Reputation: 784
I have the following function, which takes as input a dataframe and another parameter named "ratio"
def grouper(df, ratio):
if grouping > 0:
return df.apply(lambda x: x.mask(x.map(x.value_counts()) < len(df) * ratio, 'other'))
return df
This function group together those values which appear less frequently.

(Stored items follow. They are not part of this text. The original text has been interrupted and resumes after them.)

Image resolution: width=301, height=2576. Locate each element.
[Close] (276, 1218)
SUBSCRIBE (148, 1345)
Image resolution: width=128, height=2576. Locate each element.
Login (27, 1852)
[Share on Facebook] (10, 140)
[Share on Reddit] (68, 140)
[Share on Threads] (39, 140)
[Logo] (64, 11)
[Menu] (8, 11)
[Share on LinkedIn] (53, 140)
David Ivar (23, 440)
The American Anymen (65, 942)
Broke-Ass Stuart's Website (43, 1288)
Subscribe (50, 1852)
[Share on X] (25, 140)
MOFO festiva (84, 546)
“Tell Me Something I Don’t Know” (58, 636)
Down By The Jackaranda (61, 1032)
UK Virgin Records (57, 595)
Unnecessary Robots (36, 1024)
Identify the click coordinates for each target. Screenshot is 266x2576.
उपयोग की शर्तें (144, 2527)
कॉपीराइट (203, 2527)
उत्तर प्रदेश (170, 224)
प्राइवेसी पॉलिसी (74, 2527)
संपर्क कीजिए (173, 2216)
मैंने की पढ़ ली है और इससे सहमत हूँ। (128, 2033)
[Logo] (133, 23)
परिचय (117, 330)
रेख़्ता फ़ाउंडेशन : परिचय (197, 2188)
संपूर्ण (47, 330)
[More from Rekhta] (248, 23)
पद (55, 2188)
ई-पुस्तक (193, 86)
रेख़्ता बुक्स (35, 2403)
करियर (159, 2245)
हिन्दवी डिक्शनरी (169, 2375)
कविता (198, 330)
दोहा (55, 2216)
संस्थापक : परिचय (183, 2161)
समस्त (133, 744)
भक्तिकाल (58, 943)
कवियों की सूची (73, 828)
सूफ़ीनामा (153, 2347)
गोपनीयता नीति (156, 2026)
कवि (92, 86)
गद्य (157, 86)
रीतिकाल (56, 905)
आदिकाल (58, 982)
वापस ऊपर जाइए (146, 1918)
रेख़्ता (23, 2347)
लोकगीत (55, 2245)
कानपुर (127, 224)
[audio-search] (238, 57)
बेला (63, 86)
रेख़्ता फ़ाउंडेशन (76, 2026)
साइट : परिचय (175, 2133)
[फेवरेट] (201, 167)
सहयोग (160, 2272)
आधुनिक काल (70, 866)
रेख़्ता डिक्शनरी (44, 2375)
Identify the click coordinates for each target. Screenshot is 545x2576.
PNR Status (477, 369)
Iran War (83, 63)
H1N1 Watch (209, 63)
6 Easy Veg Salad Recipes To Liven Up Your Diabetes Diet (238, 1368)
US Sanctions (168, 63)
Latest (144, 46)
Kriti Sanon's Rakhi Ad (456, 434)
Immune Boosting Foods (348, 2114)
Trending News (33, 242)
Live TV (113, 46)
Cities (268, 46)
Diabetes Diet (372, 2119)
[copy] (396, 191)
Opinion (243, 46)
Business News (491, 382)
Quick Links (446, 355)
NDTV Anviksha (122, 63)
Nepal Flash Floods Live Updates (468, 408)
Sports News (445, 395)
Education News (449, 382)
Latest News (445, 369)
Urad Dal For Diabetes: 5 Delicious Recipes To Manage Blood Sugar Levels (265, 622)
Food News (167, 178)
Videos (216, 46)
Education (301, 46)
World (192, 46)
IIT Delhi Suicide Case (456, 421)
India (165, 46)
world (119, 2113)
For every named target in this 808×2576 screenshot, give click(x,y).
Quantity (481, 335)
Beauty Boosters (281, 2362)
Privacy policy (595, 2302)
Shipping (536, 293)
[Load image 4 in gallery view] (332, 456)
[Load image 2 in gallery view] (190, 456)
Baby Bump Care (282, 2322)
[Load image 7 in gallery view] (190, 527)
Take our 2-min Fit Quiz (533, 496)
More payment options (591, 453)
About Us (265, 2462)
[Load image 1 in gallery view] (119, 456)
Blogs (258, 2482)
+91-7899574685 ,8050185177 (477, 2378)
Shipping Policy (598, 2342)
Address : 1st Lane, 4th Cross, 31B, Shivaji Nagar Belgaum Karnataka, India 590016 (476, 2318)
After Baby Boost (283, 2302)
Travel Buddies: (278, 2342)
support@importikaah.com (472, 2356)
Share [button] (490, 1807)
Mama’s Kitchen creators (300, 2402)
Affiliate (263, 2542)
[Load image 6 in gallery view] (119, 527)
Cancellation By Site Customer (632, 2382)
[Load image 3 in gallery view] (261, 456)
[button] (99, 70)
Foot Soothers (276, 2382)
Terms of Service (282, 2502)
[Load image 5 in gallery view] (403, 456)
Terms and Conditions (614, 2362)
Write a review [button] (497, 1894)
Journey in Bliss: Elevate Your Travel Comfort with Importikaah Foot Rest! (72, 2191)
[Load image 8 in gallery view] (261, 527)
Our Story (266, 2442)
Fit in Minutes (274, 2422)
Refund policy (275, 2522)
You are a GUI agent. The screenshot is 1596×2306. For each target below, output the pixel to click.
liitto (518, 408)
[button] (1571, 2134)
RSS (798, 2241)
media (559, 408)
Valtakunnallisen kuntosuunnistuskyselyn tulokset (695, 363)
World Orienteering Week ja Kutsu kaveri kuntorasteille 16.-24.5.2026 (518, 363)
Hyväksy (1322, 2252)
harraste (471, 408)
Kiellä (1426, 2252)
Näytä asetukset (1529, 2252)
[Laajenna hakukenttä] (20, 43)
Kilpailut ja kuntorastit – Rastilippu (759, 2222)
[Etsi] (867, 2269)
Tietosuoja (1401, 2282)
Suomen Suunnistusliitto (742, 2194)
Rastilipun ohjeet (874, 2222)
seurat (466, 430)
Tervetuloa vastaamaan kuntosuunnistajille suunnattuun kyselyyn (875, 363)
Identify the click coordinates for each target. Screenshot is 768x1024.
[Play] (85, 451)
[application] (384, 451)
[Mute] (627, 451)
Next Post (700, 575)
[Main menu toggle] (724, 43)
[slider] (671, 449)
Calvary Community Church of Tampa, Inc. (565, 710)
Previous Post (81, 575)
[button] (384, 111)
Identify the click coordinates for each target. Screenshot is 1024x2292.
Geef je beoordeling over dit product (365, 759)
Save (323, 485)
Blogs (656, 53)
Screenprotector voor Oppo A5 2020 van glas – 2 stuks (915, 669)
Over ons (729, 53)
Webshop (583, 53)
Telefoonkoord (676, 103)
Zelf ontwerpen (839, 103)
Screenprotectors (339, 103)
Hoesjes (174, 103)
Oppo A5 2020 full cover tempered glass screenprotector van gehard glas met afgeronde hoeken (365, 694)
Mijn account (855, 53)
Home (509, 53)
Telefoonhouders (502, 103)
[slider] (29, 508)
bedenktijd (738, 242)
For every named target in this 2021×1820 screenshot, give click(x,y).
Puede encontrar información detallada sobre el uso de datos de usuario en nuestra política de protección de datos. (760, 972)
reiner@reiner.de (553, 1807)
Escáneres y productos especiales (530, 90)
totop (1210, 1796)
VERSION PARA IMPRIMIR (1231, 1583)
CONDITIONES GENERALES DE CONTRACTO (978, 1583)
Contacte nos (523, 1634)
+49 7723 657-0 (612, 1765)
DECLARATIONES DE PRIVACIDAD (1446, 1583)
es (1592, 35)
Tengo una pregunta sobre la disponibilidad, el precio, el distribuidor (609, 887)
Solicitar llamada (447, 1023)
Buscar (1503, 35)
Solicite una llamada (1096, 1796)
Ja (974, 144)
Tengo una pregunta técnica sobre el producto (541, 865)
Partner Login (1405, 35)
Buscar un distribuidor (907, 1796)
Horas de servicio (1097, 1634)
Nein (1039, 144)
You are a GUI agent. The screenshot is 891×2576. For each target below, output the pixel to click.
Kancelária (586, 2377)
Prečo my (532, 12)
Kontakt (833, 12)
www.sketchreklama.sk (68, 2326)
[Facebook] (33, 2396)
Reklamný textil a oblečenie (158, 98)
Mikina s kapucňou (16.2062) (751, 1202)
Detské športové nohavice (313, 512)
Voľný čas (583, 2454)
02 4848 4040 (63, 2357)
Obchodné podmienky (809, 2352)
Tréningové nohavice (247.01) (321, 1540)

If my Dataframe were to be something like
>>> df
Country Manager
0 Italy Pippo
1 France Pluto
2 Germany Pippo
3 Italy Pluto
4 France Pippo
5 Spain Pluto
6 Italy Paperino
7 France Topolino
8 Norway Minnie
Then using the above-mentioned function I would have:
>>> grouper(df, 0.2)
Country Manager
0 Italy Pippo
1 France Pluto
2 other Pippo
3 Italy Pluto
4 France Pippo
5 other Pluto
6 Italy other
7 France other
8 other other
Now, I want to find a way to mark down which values have been changed. My desired output is something like this:
{
"City" : ["Germany", "Spain", "Norway"],
"Manager" : ["Paperino", "Topolino", "Minnie"]
}
How can I obtain this?
Upvotes: 0
Views: 40
Reputation: 863226
Use dictioanry comprehension with filtering each column:
def grouper(df, ratio):
if ratio > 0:
d={x:df.loc[df[x].map(df[x].value_counts()) < len(df) * ratio, x].unique().tolist()
for x in df.columns}
return d
return df
df = grouper(df, 0.2)
print (df)
{'Country': ['Germany', 'Spain', 'Norway'], 'Manager': ['Paperino', 'Topolino', 'Minnie']}
Upvotes: 1
Reputation: 784
I managed to do it in the most bloody way possible:
def grouper_cat(df, grouping):
dictionaries = df.apply(
lambda x: (
lambda y=x.value_counts() : (
lambda z =y[y<len(df)*grouping] : {z.name:(z).index.tolist()}
)()
)()
).values
result = {}
for d in dictionaries:
result.update(d)
return result
Example:
>>> grouper_cat(df, 0.2)
{'Country': ['Norway', 'Germany', 'Spain'],
'Manager': ['Topolino', 'Paperino', 'Minnie']}
Compared to @jezrael answer (the new, edited one), my solution is apparently faster
>>> timeit(lambda : grouper_cat(df, 0.2), number=2500)
6.257032366998828
>>> timeit(lambda : grouper_cat_jez(df, 0.2), number=2500)
8.312444757999401
Upvotes: 0